=== Begin Enclosure ===

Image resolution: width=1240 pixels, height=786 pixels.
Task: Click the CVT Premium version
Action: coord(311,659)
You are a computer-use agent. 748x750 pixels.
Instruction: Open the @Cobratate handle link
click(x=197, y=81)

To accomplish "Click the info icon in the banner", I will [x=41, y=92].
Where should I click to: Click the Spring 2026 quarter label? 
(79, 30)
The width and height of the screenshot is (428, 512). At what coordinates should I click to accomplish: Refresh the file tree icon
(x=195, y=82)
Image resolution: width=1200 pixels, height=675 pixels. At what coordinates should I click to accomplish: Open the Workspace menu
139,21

=== End Enclosure ===
=== Begin Enclosure ===

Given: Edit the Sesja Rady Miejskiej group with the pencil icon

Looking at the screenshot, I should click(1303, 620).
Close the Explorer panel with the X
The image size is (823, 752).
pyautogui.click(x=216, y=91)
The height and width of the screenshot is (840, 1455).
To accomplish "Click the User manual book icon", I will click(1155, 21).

=== End Enclosure ===

◆ What you need to do
Find and show each line of the listing with the word "will".

◆ Answer
To accomplish "Click the info icon in the banner", I will [x=41, y=92].
To accomplish "Click the User manual book icon", I will click(1155, 21).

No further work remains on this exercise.